# Saved data entries

--

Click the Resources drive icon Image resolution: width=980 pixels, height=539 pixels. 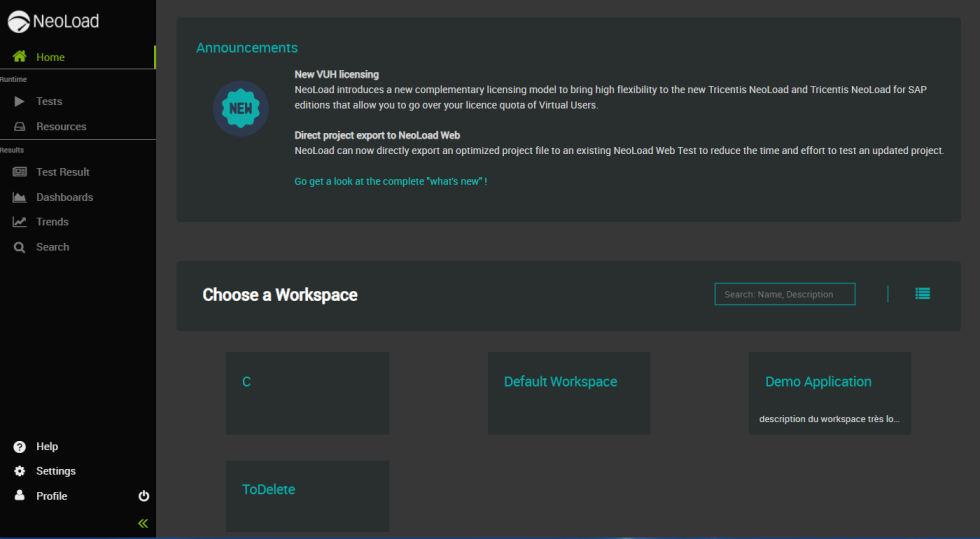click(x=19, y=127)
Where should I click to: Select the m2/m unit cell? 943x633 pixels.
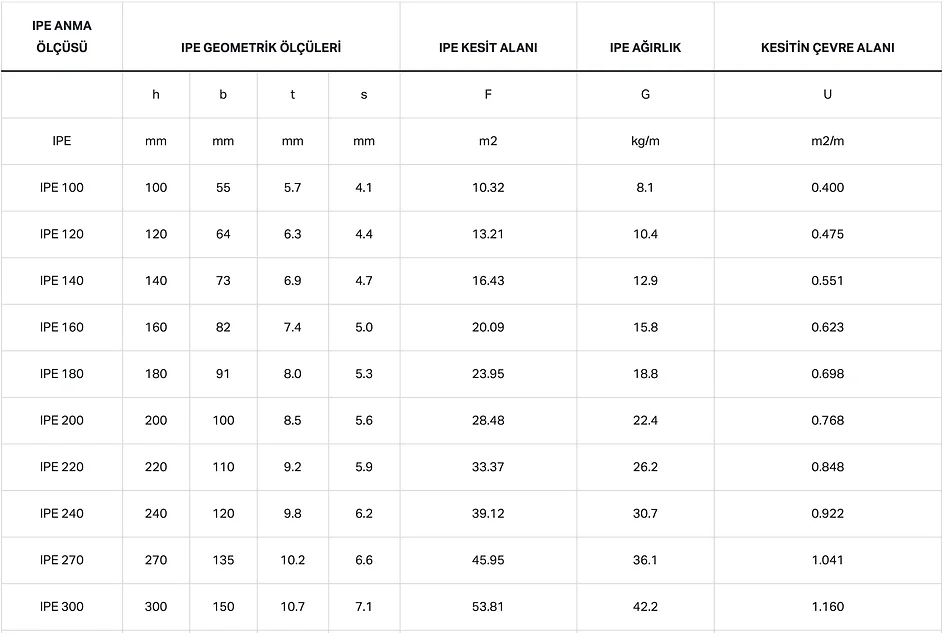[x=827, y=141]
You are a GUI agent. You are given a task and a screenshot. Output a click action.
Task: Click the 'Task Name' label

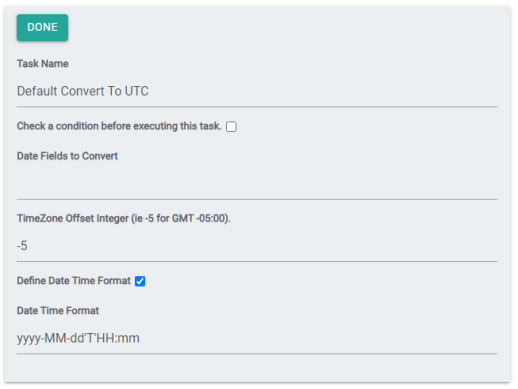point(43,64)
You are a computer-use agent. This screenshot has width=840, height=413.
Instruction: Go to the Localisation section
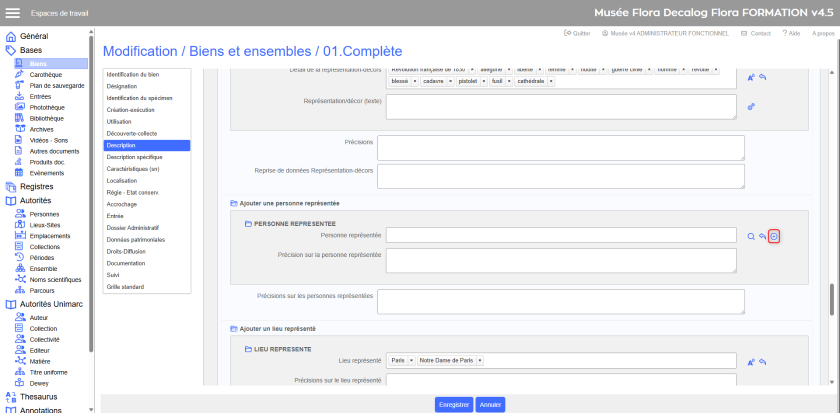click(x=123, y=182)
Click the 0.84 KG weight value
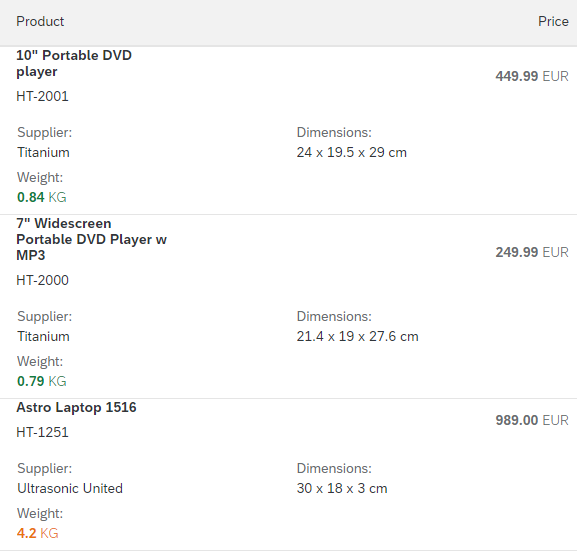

--

# Problem
Pictures excluded, output exactly the line that contains "You are a GUI" and every line after it to the end of the data above.

# Solution
You are a GUI agent. You are given a task and a screenshot. Output a click action.
Task: Click the 'Task Name' label

point(43,64)
You are a computer-use agent. This screenshot has width=840, height=413.
Instruction: Go to the Localisation section
click(x=123, y=182)
Click the 0.84 KG weight value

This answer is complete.